Provided entries:

= Beginning of Section =

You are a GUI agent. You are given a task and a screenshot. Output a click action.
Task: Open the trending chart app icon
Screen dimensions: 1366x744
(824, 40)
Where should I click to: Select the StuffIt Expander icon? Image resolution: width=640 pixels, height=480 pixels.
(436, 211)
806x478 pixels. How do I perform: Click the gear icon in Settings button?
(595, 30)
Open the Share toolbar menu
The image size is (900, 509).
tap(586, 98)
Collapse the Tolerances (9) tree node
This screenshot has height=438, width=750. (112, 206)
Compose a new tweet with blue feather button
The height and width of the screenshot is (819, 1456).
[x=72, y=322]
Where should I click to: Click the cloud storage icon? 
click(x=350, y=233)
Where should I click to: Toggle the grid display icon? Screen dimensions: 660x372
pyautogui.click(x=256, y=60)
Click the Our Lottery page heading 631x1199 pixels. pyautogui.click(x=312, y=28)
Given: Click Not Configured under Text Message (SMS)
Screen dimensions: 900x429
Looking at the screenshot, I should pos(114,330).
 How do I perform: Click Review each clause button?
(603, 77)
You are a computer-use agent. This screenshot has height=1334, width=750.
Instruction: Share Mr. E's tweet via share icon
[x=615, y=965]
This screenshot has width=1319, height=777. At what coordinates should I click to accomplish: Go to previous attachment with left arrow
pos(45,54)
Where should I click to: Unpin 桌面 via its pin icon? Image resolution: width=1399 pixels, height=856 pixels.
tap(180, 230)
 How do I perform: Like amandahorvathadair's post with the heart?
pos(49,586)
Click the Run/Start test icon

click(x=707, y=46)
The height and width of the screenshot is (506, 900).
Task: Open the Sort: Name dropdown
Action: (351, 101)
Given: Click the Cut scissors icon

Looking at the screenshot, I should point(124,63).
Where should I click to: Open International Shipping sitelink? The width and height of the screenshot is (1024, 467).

= End of Section =

Your goal:
Return all of the data exactly as it reads.

Answer to this problem:
You are a GUI agent. You are given a task and a screenshot. Output a click action.
Task: Open the trending chart app icon
Screen dimensions: 1366x744
(824, 40)
Where should I click to: Select the StuffIt Expander icon? Image resolution: width=640 pixels, height=480 pixels.
(436, 211)
806x478 pixels. How do I perform: Click the gear icon in Settings button?
(595, 30)
Open the Share toolbar menu
The image size is (900, 509).
tap(586, 98)
Collapse the Tolerances (9) tree node
This screenshot has height=438, width=750. (112, 206)
Compose a new tweet with blue feather button
The height and width of the screenshot is (819, 1456).
[x=72, y=322]
Where should I click to: Click the cloud storage icon? 
click(x=350, y=233)
Where should I click to: Toggle the grid display icon? Screen dimensions: 660x372
pyautogui.click(x=256, y=60)
Click the Our Lottery page heading 631x1199 pixels. pyautogui.click(x=312, y=28)
Given: Click Not Configured under Text Message (SMS)
Screen dimensions: 900x429
Looking at the screenshot, I should pos(114,330).
 How do I perform: Click Review each clause button?
(603, 77)
You are a computer-use agent. This screenshot has height=1334, width=750.
Instruction: Share Mr. E's tweet via share icon
[x=615, y=965]
This screenshot has width=1319, height=777. At what coordinates should I click to accomplish: Go to previous attachment with left arrow
pos(45,54)
Where should I click to: Unpin 桌面 via its pin icon? Image resolution: width=1399 pixels, height=856 pixels.
tap(180, 230)
 How do I perform: Like amandahorvathadair's post with the heart?
pos(49,586)
Click the Run/Start test icon

click(x=707, y=46)
The height and width of the screenshot is (506, 900).
Task: Open the Sort: Name dropdown
Action: (351, 101)
Given: Click the Cut scissors icon

Looking at the screenshot, I should point(124,63).
Where should I click to: Open International Shipping sitelink? The width and height of the screenshot is (1024, 467).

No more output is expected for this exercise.